During the U.S.-African Leaders Summit, held December 13-15 in Washington DC, the United States affirmed and expanded its enduring partnerships with African governments, the private sector, civil society, and philanthropic actors in recognition of the pivotal role African governments, institutions, and peoples will play in addressing one of the greatest global challenges of our time – climate change.
Many of the most vulnerable countries to climate change are in Africa, and the partnerships highlighted at the Summit will be essential to bolstering their resilience.
At the United Nations Climate Meeting (COP27) in November 2022, President Biden announced U.S. plans to provide over $150 million in new funding to accelerate the President’s Emergency Plan for Adaptation and Resilience (PREPARE)

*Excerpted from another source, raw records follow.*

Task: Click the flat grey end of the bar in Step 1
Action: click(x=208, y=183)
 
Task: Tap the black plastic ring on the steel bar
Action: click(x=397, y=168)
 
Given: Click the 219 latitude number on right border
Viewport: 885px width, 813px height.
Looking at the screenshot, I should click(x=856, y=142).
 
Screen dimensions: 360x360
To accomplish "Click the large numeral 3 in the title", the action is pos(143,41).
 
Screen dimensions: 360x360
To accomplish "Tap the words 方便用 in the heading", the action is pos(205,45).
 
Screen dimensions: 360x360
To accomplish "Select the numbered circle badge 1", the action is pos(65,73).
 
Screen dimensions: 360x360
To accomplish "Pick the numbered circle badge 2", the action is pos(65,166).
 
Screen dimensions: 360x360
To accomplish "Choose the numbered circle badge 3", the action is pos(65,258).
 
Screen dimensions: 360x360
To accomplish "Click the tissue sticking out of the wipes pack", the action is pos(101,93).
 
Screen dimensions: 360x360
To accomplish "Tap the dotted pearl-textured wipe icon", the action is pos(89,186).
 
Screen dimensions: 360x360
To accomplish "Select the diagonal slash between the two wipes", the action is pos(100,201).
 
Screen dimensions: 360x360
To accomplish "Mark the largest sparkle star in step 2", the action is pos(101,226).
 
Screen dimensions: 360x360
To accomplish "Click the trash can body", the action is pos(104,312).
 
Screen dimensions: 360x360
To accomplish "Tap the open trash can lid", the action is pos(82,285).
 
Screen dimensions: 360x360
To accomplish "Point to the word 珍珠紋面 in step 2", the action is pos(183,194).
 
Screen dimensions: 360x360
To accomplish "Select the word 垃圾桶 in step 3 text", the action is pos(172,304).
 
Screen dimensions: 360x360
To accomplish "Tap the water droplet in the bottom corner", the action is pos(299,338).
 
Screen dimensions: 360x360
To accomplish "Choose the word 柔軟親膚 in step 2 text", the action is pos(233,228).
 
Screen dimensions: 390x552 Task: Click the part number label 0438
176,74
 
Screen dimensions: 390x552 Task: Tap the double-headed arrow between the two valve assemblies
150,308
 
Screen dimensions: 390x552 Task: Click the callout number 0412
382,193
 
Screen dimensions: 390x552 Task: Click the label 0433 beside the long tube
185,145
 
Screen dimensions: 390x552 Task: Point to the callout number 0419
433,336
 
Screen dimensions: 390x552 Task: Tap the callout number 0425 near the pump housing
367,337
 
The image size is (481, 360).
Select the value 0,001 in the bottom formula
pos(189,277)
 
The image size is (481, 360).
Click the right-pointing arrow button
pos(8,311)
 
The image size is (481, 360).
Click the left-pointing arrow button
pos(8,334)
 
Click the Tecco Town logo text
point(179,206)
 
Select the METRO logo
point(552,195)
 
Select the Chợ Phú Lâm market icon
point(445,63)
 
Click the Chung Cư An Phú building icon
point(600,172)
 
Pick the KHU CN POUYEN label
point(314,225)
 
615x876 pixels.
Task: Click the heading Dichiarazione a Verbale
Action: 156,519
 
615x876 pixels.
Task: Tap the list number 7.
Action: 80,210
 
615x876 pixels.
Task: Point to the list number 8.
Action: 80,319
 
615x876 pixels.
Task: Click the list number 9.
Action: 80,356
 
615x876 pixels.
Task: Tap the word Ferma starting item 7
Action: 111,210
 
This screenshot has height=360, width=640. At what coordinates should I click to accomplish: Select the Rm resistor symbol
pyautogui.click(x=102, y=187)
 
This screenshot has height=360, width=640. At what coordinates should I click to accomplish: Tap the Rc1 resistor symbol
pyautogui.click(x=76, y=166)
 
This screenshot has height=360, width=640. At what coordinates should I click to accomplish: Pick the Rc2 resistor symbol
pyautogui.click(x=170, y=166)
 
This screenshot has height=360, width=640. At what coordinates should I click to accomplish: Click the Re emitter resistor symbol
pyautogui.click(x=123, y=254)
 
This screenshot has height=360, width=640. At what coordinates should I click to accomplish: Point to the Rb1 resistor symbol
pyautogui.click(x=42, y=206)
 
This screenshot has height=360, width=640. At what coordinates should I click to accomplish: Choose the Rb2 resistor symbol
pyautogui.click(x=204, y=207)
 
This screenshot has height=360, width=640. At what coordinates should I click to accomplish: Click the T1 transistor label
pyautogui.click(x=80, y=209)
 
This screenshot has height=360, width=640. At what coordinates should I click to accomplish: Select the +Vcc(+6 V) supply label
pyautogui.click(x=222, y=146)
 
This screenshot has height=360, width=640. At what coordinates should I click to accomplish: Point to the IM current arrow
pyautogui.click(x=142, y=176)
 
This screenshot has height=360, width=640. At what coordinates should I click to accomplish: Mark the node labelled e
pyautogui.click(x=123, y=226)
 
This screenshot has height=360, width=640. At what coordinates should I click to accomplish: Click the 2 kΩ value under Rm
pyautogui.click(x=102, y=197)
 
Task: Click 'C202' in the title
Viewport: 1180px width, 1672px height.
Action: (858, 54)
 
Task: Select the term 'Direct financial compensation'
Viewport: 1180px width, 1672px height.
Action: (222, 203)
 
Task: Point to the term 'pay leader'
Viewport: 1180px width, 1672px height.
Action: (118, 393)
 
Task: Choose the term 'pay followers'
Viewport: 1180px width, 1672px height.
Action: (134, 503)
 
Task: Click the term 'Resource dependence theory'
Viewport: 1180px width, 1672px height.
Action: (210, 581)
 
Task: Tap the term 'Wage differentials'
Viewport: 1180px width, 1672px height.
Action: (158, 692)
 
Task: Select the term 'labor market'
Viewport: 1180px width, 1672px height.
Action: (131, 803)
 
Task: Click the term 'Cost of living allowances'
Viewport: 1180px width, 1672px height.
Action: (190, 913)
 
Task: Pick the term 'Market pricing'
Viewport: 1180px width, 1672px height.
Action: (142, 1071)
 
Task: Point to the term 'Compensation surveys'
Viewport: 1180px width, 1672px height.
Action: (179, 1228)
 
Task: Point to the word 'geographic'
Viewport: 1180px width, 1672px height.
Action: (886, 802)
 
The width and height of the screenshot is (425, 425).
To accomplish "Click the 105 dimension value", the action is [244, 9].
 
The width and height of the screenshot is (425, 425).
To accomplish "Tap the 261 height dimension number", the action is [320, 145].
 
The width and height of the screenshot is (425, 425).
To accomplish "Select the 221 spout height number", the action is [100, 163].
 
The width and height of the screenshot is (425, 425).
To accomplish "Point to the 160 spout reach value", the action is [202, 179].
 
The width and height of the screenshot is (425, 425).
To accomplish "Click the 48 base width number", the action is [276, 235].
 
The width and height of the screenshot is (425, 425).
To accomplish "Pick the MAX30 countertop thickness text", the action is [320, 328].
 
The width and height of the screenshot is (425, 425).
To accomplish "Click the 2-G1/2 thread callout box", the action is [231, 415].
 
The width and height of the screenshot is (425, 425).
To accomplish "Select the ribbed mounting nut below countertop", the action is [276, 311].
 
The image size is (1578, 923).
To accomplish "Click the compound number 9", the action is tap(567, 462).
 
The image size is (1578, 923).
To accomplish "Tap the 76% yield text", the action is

He emphasized the U.S. commitment to help vulnerable countries and communities in Africa adapt to and manage the impacts of climate change as part of PREPARE’s work across the African continent.
Since January 2021, the Biden-Harris Administration has invested and plans to provide at least $1.1 billion to support African-led efforts to support conservation, climate adaptation, and a just energy transition.
These investments include infrastructure projects under the Partnership for Global Infrastructure and Investment (PGII).
New initiatives include:
Peace Corps Climate Change Initiative:
Over the next year, the Peace Corps will launch a climate initiative that will include support for Volunteers and staff in up to 24 sub-Saharan African countries.
As many as 700 Volunteers will work with host country partners to contribute to national priorities and plans to address climate change.
Volunteers and their host communities will work together to increase adaptive capacities and build resilience of individuals, organizations, communities and ecosystems, as well as reduce greenhouse gas emissions and sequester carbon.